# Allergy Sufferers with Dogs



## nortknee (May 5, 2011)

Argh.

So, I'm one of those people who just randomly happened to have my allergies flair up this year like you wouldn't believe. The last two weeks have been a miserable experience, complete with trying just about every over-the-counter allergy medication in Walgreens.
Anyway, I called it quits and went to the doctor.

We did a scratch test for pretty much every allergen known to man (the panel was HUGE :twitch and the results were pretty much what I figured with one exception; I'm allergic to pet dander?!?! WHAT?!

I'm pretty shocked. I've been around dogs/animals alot and have never had any reaction...in my doctors opinion I'm "mild to moderate" severity, but "severely" allergic to tree and grass pollen...yaaaay.

Not getting a dog isn't an option for me. I've wanted a dog since I was 4. Ask my parents about my Christmas list every year.

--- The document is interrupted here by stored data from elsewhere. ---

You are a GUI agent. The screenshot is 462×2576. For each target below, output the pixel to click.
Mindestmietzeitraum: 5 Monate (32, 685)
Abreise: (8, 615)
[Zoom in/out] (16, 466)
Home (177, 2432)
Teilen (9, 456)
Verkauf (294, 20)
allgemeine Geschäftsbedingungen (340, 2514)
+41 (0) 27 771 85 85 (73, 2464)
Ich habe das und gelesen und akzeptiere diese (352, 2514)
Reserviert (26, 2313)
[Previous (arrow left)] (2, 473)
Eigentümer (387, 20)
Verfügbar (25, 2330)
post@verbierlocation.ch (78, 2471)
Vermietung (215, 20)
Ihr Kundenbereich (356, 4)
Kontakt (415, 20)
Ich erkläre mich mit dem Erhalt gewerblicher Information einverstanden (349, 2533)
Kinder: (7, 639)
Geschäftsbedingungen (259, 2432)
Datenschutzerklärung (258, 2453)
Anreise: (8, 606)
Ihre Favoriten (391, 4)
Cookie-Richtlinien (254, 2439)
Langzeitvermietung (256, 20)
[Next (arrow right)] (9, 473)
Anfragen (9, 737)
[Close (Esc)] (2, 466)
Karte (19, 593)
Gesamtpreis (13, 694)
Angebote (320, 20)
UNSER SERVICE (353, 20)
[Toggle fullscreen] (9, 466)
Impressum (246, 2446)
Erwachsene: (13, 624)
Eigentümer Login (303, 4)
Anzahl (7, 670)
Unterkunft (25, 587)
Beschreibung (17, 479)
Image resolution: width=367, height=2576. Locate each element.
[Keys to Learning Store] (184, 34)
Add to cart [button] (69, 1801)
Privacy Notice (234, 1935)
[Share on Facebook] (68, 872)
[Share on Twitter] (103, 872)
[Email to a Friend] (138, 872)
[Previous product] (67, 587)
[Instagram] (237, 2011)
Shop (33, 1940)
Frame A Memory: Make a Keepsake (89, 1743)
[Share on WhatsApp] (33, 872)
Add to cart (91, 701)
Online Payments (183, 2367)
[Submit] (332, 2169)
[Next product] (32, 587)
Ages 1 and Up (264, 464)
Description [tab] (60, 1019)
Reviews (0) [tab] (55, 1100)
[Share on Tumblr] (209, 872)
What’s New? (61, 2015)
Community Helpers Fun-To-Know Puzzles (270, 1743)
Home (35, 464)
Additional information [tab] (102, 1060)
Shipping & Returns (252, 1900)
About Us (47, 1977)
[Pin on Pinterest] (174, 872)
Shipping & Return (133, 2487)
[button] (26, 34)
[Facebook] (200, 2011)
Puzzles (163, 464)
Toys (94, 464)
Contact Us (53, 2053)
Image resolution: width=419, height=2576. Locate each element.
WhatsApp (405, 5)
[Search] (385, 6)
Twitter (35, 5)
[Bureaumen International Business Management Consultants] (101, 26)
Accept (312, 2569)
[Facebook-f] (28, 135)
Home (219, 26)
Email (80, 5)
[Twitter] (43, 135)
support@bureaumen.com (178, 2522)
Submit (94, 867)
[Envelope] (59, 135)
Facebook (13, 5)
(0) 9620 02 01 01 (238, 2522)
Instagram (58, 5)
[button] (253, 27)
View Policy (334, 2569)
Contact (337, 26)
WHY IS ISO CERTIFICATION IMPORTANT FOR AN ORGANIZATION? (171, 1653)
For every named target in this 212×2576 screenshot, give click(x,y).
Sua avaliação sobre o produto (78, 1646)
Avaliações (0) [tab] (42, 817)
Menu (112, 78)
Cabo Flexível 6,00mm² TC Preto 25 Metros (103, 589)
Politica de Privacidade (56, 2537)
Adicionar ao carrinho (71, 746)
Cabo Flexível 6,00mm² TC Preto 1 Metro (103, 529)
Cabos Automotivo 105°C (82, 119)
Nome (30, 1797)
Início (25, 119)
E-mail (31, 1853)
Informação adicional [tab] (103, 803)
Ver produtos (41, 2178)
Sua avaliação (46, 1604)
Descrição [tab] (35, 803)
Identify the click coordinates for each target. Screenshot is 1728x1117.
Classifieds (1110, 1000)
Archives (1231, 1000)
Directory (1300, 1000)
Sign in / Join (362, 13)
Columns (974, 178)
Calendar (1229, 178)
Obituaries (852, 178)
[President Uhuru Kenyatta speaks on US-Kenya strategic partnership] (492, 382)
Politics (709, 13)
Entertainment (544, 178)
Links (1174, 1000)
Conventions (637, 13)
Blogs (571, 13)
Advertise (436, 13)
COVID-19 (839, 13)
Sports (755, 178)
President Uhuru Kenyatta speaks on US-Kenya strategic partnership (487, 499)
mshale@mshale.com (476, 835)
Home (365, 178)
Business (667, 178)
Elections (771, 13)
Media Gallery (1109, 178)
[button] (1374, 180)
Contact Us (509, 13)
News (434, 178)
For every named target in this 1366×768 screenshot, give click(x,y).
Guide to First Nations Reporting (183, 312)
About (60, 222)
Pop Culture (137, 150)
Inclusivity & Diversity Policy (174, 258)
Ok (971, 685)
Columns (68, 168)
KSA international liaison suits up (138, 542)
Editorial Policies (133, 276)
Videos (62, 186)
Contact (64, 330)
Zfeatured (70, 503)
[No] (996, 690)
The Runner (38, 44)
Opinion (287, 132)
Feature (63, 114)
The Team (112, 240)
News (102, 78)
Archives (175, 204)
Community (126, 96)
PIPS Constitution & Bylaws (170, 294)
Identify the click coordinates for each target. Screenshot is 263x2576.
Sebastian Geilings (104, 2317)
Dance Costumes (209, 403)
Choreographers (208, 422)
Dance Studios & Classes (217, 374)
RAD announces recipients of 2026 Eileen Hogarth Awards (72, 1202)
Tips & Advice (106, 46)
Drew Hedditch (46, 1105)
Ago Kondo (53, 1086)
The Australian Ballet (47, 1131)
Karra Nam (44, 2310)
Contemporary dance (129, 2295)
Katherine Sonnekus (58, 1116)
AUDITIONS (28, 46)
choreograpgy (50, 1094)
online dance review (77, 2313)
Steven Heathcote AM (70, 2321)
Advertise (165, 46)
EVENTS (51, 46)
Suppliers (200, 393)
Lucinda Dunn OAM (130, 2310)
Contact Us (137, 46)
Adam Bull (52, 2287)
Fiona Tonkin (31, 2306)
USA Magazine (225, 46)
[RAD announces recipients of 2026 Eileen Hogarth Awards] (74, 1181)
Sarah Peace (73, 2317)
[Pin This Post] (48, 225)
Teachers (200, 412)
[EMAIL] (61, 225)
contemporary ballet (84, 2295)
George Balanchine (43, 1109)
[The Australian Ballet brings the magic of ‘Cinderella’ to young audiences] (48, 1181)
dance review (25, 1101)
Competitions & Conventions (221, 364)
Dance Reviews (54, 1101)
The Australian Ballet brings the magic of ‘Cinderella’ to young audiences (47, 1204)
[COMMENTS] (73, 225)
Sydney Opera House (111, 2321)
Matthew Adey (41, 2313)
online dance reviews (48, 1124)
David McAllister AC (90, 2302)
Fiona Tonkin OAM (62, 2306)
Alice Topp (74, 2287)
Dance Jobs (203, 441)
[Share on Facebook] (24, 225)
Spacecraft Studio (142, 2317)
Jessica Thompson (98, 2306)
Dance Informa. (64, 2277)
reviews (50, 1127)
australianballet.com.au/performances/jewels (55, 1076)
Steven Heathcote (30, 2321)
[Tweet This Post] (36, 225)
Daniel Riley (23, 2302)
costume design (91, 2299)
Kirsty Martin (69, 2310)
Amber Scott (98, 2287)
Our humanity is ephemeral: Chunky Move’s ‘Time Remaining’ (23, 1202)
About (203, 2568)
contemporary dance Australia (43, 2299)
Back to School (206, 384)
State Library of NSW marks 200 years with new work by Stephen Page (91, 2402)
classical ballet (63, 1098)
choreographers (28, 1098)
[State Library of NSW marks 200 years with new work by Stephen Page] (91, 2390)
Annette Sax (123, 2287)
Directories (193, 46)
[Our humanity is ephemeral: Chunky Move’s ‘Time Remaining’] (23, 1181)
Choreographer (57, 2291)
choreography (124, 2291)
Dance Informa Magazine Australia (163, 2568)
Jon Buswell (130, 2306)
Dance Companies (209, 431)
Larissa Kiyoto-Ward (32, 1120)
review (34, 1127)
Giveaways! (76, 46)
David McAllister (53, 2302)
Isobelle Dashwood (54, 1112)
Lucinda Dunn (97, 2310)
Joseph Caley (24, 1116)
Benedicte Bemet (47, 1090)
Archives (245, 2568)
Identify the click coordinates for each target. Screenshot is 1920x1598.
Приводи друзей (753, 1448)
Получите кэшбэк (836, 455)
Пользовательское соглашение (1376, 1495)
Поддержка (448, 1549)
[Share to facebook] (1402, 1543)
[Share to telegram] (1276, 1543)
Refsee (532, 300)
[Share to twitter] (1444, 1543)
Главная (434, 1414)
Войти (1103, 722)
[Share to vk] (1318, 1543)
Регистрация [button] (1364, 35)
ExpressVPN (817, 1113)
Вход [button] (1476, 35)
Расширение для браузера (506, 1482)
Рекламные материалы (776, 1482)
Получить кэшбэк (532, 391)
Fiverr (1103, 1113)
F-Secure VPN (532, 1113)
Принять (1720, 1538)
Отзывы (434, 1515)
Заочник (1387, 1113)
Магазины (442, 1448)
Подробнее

So, my question is, how do you alleviate allergy symptoms that are caused by your dogs? Is there ANYTHING you can do to live peacefully with allergies AND have a dog? :Cry:


----------



## whiteleo (Sep 7, 2008)

You do the allergy shots to get you immune................


----------



## mischiefgrrl (Oct 28, 2010)

I have allergies that result in asthma attacks. While the allergy list includes pet dander and pollen - I find mold is the trigger. I clean a lot. Two dogs and two cats in my house. I vacuum every day, floors and furniture. Wash all bedding twice a week. Dust everything every weekend (especially fans) and steam clean every weekend. It seems like a lot but it's worth it. My work place is filled with dust and mold and I can't do anything about that so I take an airborne every day when I get to work to try to keep my immune system up. Claratin and Zyertec work really well for me for when the Santa Ana winds happen.


----------



## BrownieM (Aug 30, 2010)

Honestly? It depends on the severity of your own allergy symptoms. The best choice for your allergies? Don't get a dog. :wink: But, if you feel like you would be missing out in life by not owning a dog, and you are willing to have mild to moderate allergy symptoms as a trade-off, there are things you can do.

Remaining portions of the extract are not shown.